■ PROBLEM
From the entries below, gather each line containing the word "height".

Stored records:
========

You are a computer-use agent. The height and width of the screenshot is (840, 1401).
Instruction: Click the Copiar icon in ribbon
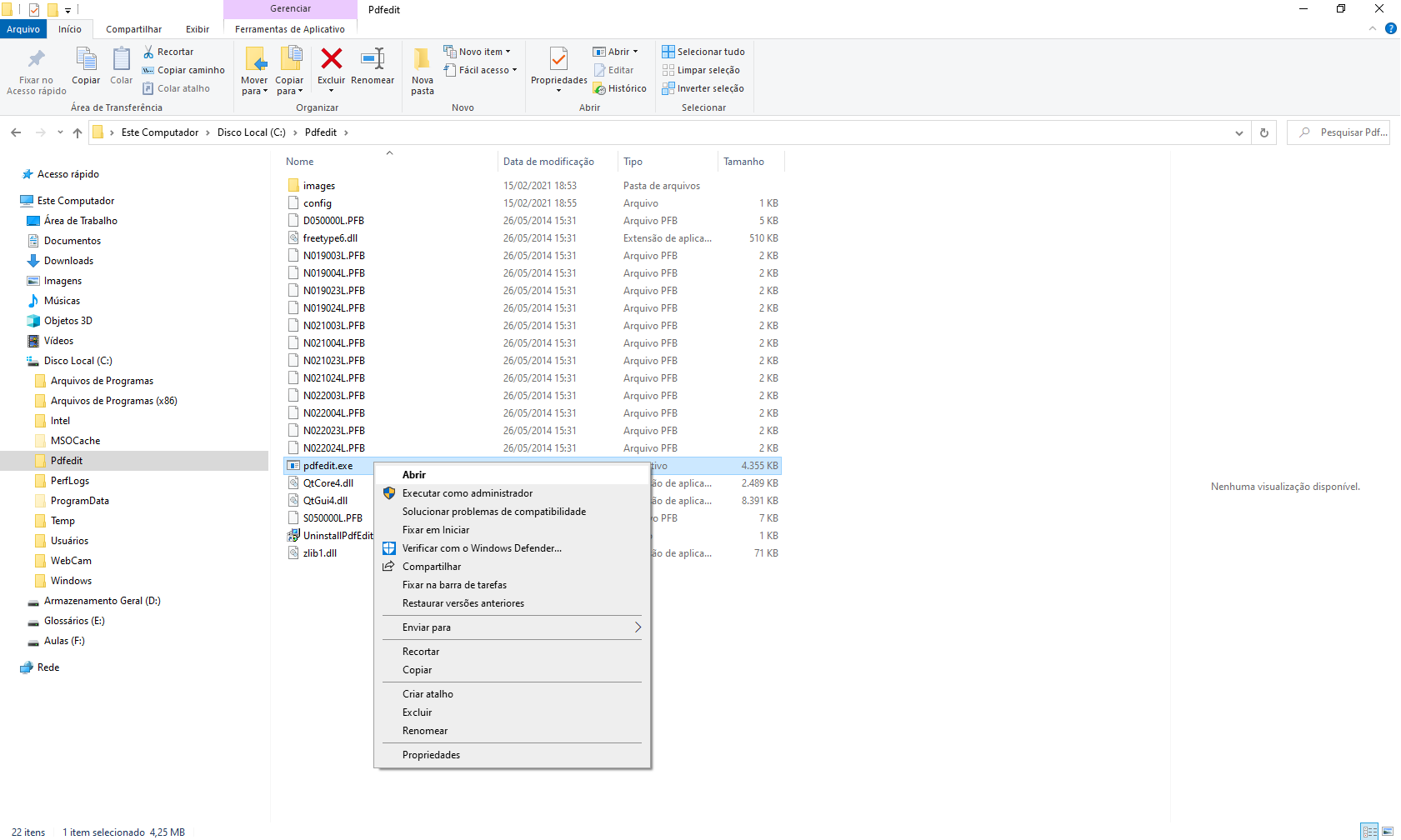click(x=86, y=60)
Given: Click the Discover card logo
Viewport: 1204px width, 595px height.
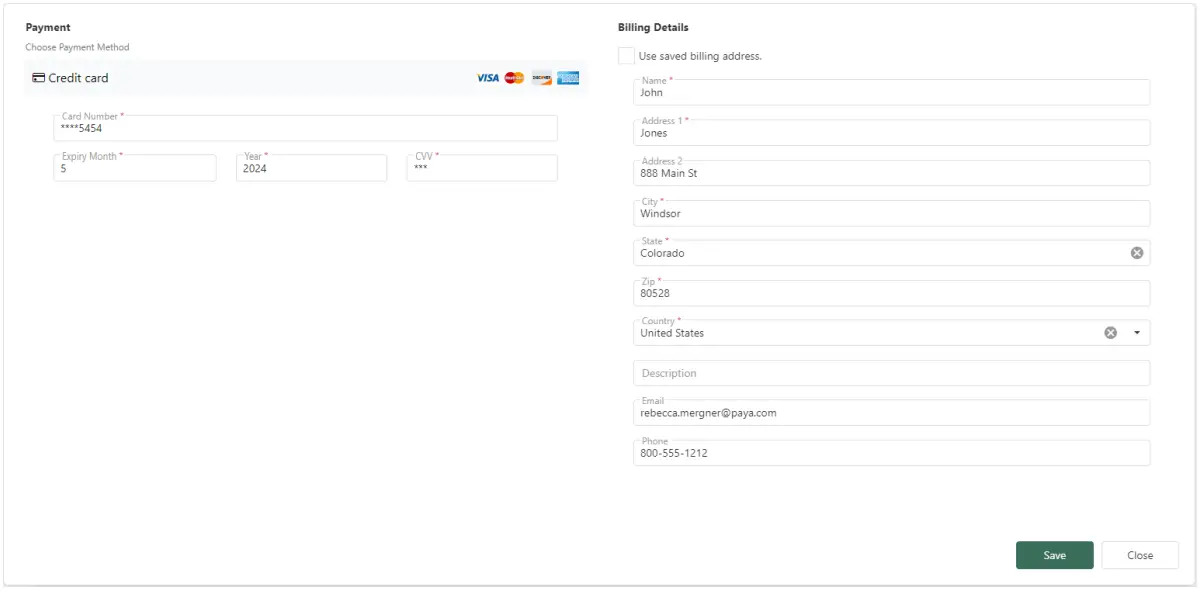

========

■ EXERCISE OUTPUT
You are a computer-use agent. The height and width of the screenshot is (840, 1401).
Viewport: 1204px width, 595px height.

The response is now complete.